I tend to eat too much bread and I have to blame the Italians for their wonderful ciabatta. Don’t be put off by making bread, this recipe is easy peasy:
1 tsp easy blend yeast
150g/5oz unbleached strong white flour
pinch of salt
4 tblsp olive oil
6 fl oz warm water
Put all ingredients in a food processor, mix until formed into a smooth, thick batter. Cover and leave in a warm place for about two hours until the dough is well risen. Tip dough into greased, loaf tin and leave to rise for another 30 minutes. Do not knock back.

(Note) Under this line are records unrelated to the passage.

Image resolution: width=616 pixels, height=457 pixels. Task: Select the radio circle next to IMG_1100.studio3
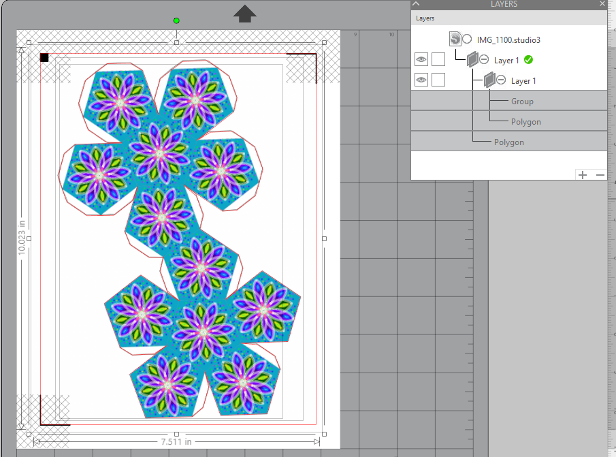click(x=467, y=39)
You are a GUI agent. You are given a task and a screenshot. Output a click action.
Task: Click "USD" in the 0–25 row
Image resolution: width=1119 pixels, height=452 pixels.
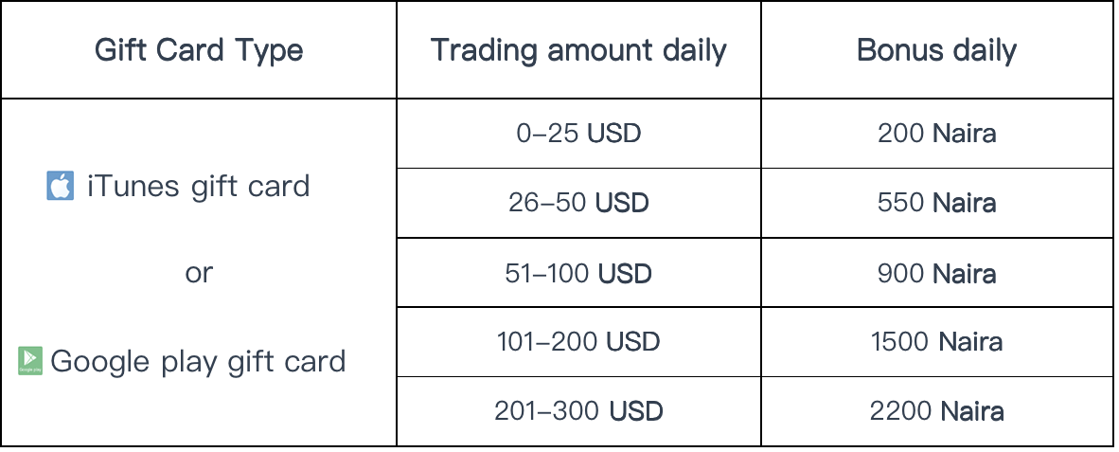[613, 134]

Heat oven to 475F. Sprinkle the dough with flour and cook for about 30 minutes or until lightly browned. The loaf should be about 1 inch high.
There are so many mouthwatering Italian desserts it’s difficult to choose from: cannolis, tiramisu, meringues, millefoglie , montebianchi, torte, crostate, tartufi, panne cotta, and so many others…and countless gelatos and sorbettos, it’s making me dizzy! So here’s a recipe for what people think is the king of desserts: tiramisu, a lovely concoction laced with a strong espresso and coffee liqueur. For six people you’ll need:
250g mascarpone cheese, 3 free-range eggs, 2 tablespoons of sugar,
1 packet Boudoir biscuits (ladyfingers) 1 cup of strong espresso (2 if you want to really feel it) 3 tablespoons of Amaretto, 25g good cocoa powder.
Separate the eggs, keeping two of the egg whites together and the third separately, then mix the 3 egg yolks with the sugar to form a cream, use your hand and a whisk, mix in the mascarpone cheese. Then beat two of the egg whites until stiff. Gently mix in the mascarpone/egg mixture with the egg whites; add the Amaretto and mix well. Dip the ladyfingers biscuits into the coffee and cover the bottom of your serving dish with them.
Add a layer of the cheese/egg cream then a second layer of biscuits (again dipping in coffee), and top with a layer of the cream mix.
Refrigerate for at least 6 hours (overnight is fine) and just before serving, cover with a layer of sieved cocoa.
Too difficult? Watch the YouTube video.
I could have written about my favorite, gnocchi, but I’ll leave that one for another post.